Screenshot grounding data
==*==

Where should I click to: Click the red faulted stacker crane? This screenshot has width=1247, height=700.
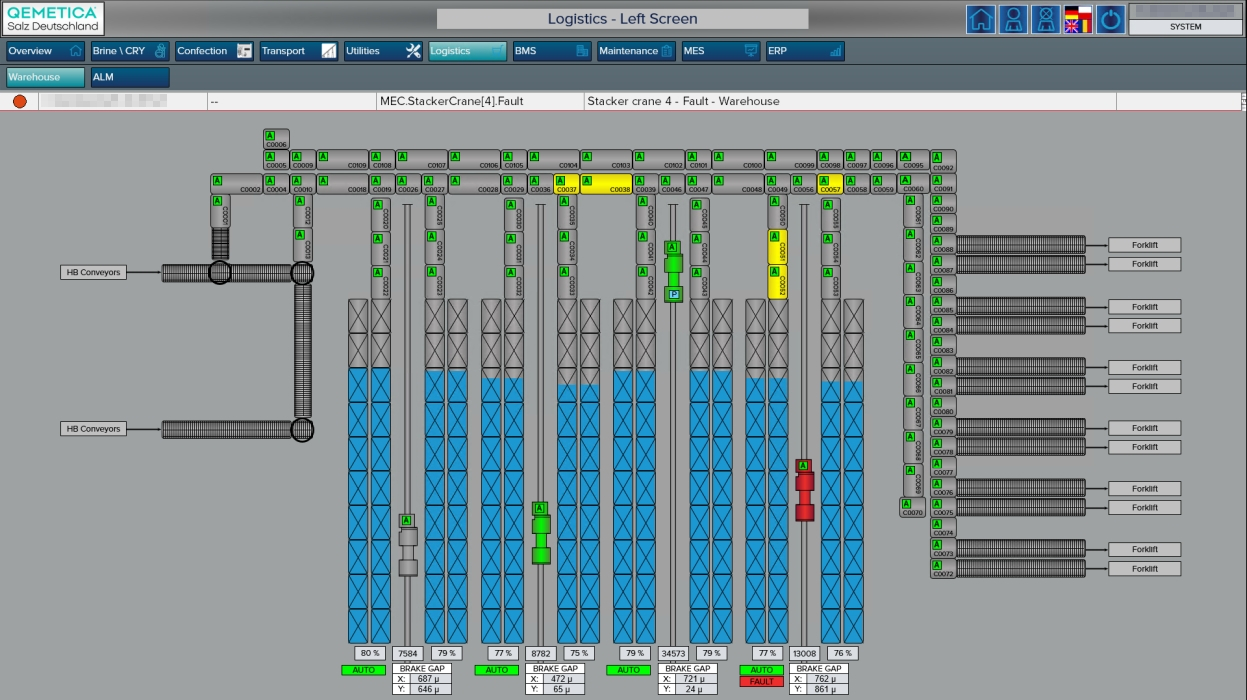tap(804, 490)
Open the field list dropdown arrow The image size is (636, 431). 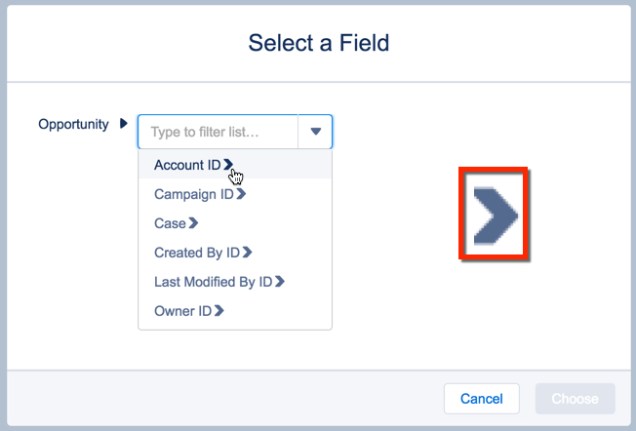pos(316,132)
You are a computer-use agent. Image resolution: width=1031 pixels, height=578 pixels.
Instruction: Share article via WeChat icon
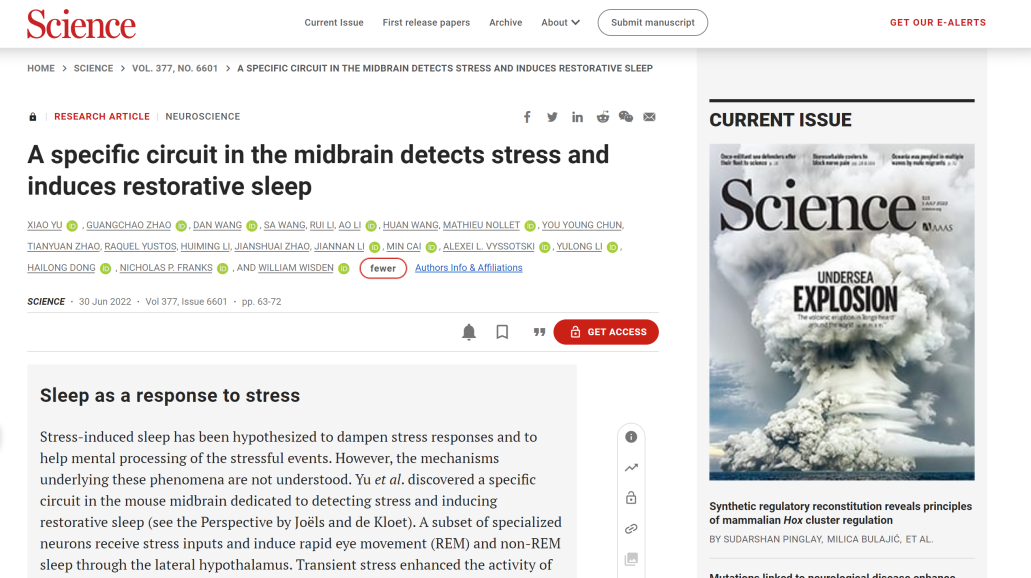click(626, 117)
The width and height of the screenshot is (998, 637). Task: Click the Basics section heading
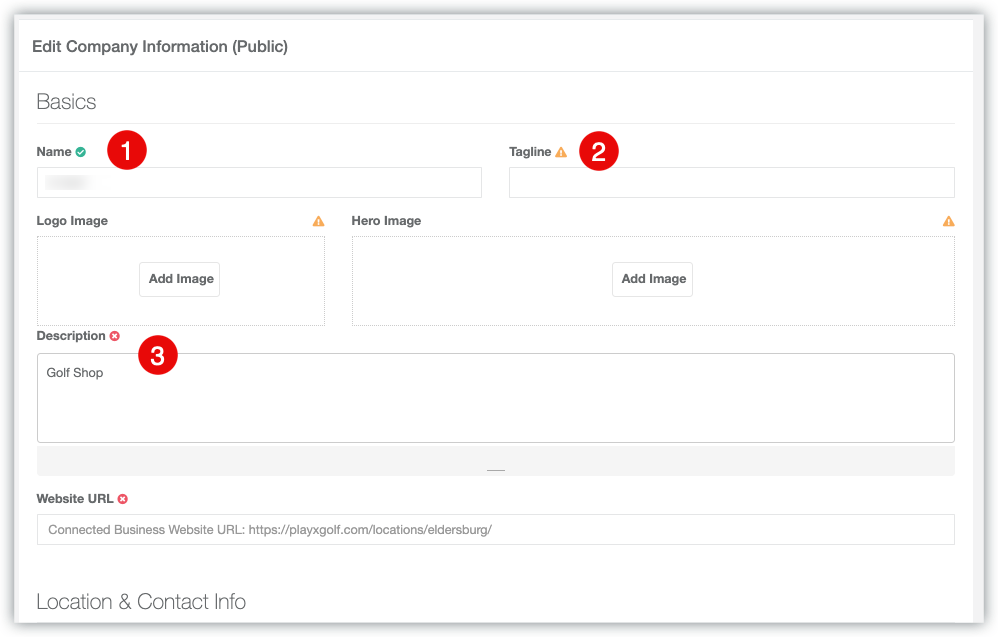pos(66,102)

==*==

— Exercise aim —
Omit the pictures and write out the lines above from the one with "The width and" through the last, unchanged.

— Answer space —
The width and height of the screenshot is (998, 637). Task: Click the Basics section heading
pos(66,102)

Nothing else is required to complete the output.